Oxidized low-density lipoproteins (oxLDL) and their scavenger receptor (SR) binding partners play a central role in atherosclerosis and by analogy may play a role in chronic kidney disease pathogenesis. The present study was designed to investigate in C57BL/6 mice the effects of hypercholesterolemia on renal injury severity and oxLDL generation after unilateral ureteral obstruction (UUO). The expression profiles of CD36, SR class AI/II (SR-A), lectin-like receptor for oxidized low-density lipoprotein-1 (Lox-1), and SR that binds phosphatidylserine and oxLDL (SR-PSOX/CXCL16) were examined. Four experimental groups were studied: sham and UUO male mice on either a high-fat Western diet or a control diet.
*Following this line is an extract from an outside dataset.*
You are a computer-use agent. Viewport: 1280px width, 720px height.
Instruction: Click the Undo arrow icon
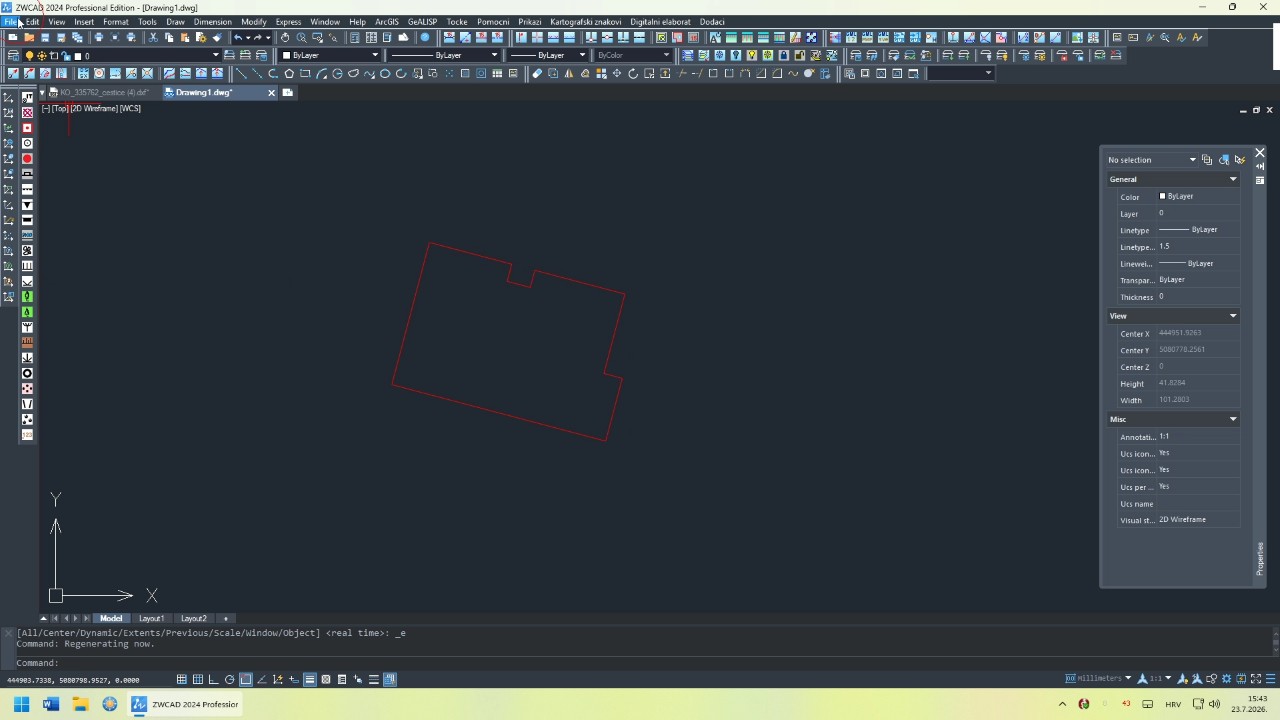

Significantly more oxLDL accumulated in the tubulointerstitium of hypercholesterolemic mice compared with normocholesterolemic mice after 14 days of UUO (P < 0.01). Total kidney collagen was significantly higher in the obstructed kidneys of hypercholesterolemic mice compared with normocholesterolemic mice on day 14 (P < 0.01). After 14 days of obstruction, the number of interstitial F4/80+ macrophages and NF-kappaB activation increased in hypercholesterolemic mice compared with normocholesterolemic mice (P < 0.01). In normal kidneys, CD36, SR-A, Lox-1, and CXCL16 were primarily localized to renal tubular epithelia. After ureteral obstruction, CD36 increased at day 7; SR-A and Lox-1 progressively decreased in a time-dependent manner; and CXCL16 increased significantly with the onset of obstruction (P < 0.01). Strong tubular expression suggests that in addition to inflammatory interstitial cells, renal tubular scavenger receptors may help to orchestrate the inflammatory and fibrogenic pathways that are activated by oxLDL.